▶ _PROBLEM STATEMENT_: Find each line in the items below that contains the word "beside" and copy that line in full. Case must match.

▶ _GIVEN RECORDS_:
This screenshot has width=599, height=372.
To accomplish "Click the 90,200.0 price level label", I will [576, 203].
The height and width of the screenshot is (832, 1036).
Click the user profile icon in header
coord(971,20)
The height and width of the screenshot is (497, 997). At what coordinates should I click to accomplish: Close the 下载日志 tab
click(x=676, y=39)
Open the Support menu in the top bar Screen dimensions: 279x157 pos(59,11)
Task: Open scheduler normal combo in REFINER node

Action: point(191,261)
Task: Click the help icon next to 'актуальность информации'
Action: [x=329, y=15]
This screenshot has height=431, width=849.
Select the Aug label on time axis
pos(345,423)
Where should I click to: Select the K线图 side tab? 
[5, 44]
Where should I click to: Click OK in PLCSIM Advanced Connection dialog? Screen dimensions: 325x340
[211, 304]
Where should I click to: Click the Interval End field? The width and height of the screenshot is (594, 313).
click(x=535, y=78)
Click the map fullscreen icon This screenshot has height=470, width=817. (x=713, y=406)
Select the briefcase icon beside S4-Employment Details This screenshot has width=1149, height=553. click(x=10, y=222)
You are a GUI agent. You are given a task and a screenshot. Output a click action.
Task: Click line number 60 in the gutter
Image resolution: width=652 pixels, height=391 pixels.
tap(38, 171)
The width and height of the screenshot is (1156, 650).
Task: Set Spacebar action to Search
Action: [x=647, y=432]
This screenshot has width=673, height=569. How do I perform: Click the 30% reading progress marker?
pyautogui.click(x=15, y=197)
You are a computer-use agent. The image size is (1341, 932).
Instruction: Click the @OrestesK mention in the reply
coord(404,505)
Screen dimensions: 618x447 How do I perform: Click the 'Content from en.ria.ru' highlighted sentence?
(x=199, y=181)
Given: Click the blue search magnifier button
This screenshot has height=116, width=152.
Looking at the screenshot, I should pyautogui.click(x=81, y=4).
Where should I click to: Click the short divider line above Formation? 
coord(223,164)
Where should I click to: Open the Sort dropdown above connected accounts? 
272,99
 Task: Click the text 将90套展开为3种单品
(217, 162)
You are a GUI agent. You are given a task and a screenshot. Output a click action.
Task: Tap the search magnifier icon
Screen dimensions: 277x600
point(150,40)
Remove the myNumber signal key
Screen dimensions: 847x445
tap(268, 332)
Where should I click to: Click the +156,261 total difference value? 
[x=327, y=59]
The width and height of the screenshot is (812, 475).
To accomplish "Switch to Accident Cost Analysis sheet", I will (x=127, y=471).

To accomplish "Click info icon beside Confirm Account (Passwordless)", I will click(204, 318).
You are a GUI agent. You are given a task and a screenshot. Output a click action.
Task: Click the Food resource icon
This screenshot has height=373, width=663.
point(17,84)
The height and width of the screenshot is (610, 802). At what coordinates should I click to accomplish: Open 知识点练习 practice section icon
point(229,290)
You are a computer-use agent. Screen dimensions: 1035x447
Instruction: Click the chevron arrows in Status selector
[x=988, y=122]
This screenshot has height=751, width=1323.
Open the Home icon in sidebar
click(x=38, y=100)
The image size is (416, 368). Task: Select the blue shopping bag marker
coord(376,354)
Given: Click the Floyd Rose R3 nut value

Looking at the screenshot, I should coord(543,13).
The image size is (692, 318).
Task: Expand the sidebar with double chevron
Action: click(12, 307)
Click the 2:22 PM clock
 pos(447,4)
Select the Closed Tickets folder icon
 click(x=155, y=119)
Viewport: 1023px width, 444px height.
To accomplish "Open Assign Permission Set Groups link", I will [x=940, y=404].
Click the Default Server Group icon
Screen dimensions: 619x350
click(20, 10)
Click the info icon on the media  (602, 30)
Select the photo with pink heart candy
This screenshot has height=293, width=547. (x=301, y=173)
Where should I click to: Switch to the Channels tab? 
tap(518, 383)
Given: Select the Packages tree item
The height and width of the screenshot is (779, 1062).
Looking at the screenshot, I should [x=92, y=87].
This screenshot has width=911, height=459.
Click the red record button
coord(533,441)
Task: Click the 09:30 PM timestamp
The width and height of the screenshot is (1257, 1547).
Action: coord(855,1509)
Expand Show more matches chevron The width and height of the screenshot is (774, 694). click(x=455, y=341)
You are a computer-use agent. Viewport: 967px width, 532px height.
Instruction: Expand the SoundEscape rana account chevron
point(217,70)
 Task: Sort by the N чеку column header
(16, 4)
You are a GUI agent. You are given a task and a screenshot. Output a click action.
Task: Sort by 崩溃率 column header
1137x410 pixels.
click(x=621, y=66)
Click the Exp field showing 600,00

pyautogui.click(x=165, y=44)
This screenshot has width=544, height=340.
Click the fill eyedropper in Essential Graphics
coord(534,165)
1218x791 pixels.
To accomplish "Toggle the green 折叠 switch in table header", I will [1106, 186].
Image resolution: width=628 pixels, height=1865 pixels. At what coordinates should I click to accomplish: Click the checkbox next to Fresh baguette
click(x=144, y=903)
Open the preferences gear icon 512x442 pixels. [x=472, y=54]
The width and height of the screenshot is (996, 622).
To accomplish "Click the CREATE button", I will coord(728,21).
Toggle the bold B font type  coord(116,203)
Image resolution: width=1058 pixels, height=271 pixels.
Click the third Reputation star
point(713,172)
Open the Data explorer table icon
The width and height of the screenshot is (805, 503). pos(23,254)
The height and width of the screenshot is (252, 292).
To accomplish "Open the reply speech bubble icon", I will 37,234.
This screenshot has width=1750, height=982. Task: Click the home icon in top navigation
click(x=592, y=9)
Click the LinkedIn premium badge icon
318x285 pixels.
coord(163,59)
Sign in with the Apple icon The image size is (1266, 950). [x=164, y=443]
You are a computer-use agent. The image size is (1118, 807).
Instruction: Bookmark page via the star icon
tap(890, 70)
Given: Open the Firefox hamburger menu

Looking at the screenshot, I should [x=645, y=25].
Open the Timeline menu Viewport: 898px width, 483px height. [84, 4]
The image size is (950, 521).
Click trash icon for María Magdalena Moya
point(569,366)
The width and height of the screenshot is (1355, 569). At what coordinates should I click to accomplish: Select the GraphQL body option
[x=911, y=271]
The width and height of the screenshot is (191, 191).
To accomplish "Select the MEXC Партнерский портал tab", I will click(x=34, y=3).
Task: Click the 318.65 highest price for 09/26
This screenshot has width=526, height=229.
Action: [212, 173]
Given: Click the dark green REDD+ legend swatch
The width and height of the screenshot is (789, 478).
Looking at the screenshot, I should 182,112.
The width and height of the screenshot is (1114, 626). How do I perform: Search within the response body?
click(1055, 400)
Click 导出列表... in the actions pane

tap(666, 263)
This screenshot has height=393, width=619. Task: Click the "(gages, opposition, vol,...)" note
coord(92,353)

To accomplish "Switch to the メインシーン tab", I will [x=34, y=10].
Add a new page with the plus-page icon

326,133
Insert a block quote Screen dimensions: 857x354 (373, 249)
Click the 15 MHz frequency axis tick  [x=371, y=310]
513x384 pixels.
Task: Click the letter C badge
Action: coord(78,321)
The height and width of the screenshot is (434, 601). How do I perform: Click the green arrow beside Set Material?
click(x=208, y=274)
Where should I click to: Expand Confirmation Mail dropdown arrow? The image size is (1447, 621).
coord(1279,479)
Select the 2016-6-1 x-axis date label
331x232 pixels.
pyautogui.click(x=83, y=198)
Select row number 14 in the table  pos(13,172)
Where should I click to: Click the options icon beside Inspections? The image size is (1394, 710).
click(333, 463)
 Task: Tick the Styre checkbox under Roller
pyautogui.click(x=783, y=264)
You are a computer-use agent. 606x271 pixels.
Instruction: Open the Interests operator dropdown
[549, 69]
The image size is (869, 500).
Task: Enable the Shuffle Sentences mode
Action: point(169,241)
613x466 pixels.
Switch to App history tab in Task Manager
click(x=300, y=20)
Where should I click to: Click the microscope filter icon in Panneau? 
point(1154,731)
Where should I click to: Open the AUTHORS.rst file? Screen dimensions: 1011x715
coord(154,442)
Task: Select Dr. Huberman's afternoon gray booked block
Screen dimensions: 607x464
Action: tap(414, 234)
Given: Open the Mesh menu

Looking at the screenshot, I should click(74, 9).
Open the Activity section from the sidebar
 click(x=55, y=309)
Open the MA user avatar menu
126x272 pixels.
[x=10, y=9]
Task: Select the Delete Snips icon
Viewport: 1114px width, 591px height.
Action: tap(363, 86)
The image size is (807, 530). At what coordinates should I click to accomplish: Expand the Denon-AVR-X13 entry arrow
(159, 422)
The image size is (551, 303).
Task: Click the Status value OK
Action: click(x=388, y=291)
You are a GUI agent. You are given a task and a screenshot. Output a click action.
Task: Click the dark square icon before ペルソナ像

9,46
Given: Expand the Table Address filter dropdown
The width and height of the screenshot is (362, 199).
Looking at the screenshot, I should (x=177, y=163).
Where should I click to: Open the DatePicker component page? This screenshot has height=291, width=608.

▶ _FULL SOLUTION_:
Select the briefcase icon beside S4-Employment Details This screenshot has width=1149, height=553. click(x=10, y=222)
To accomplish "Click info icon beside Confirm Account (Passwordless)", I will click(204, 318).
The height and width of the screenshot is (434, 601). How do I perform: Click the green arrow beside Set Material?
Where should I click to: Click the options icon beside Inspections? The image size is (1394, 710).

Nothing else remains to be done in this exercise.